(Brief 1):
List the records from the line with "Task: Open the circular radar minimap" through the end of the records as a numbered list, omitting blank lines.

Select Committee on Regulatory Reform Minutes of Evidence


Examination of Witnesses (Questions 40-59)

MR WILLIAM SARGENT AND MR JITINDER KOHLI

29 JANUARY 2008

  Q040.  Judy Mallaber: You see them at a very early stage.

  Mr Sargent: Very early on, when they are just saying, "Here is a list of things that we think might be useful for us to be doing"; so we are seeing them probably within the first few weeks of the ideas beginning to emerge in plans.

  Mr Kohli: To give you an example, sometimes even before the plans have been written we are engaged in that process. I was invited by Dame Deirdre Hutton to speak at an event which the Food Standards Agency held with its stakeholders, to effectively brainstorm ideas of the things on which the Food Standards Agency should focus energy, and a large number of people affected by the FSA's regulations were in the room and that was an event at which BRE staff were present as well as Food Standards Agency staff.

  Q041.  Judy Mallaber: Do you regard it as your job to make suggestions and say, "We are not sure about that" or is your job more to mediate and to make sure that they are talking to the right people?

  Mr Sargent: Across the piece. Jitinder referred to the dispute resolution as an example of one where we more actively did some research and worked with the department on that. One of the things I am particularly encouraged about, if I look at the development of the second year's plans really is that if you think about it we have a situation now where previously people regulated and brought about legislation as an activity that they could perform in and do well in and it would be well regarded. Now we have a significant amount of brainpower in a given year being spent on what can we do to simply, what can we do to clarify, what can we do to improve things, as another line of activity, which the plans are all about.

  Q042.  Chairman: So your message to the external stakeholders is that the drafts are genuine drafts and they are genuinely out there for consultation?

  Mr Sargent: Absolutely. And they do change as they evolve.

  Q043.  Gordon Banks: It is really good to hear about your involvement in the simplification plans at different levels and that they are not just something that are churned out by the department and then you have a reactive role to play, so from my point of view that is very heartening. Do you think that you have a role in training civil servants to draft regulations so that the more pertinent interests of business, especially small businesses, can be taken into account? And if that is not your role whose role is it? I suppose it goes back to the other question I was asking, upside down, if you are trying to get business engaged after the complying stage, how do you get people like me, before I came here, to be engaged at a very, very early consultative stage and to buy in to what you are trying to do so that I take some kind of ownership of this?

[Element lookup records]
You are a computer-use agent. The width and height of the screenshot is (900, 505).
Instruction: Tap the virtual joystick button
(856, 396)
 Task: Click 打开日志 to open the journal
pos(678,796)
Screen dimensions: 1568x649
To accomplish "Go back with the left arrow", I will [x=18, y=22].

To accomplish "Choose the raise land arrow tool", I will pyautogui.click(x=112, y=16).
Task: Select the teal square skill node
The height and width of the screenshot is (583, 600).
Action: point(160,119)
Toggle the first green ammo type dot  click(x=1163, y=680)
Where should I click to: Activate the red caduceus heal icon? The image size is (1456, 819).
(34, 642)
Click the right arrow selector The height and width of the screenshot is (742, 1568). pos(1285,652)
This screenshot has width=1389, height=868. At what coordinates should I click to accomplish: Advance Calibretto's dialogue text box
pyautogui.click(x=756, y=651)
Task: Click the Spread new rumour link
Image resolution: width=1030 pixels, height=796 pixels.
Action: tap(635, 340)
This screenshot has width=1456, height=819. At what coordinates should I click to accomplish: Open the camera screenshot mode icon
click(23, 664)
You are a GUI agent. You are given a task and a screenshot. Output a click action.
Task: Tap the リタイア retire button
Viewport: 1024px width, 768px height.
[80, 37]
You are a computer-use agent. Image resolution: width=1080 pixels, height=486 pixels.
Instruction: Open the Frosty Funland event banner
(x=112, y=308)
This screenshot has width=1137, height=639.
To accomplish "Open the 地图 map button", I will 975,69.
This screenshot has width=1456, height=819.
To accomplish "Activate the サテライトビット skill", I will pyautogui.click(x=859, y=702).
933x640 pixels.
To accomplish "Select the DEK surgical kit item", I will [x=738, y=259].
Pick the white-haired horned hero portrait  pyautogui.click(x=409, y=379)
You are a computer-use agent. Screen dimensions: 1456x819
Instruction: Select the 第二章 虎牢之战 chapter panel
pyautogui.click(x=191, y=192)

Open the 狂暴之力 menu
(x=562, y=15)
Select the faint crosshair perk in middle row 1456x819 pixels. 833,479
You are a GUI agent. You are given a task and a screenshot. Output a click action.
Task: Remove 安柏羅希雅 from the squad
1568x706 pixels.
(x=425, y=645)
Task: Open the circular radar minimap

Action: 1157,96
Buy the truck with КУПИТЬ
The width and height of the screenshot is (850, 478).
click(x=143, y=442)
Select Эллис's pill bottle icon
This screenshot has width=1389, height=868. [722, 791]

(Brief 2):
In the committee minutes, who invited Mr Kohli to speak at the Food Standards Agency's event with its stakeholders?

(Problem solution 1):
1. Task: Open the circular radar minimap
2. Action: 1157,96
3. Buy the truck with КУПИТЬ
4. The width and height of the screenshot is (850, 478).
5. click(x=143, y=442)
6. Select Эллис's pill bottle icon
7. This screenshot has width=1389, height=868. [722, 791]

(Problem solution 2):
Dame Deirdre Hutton.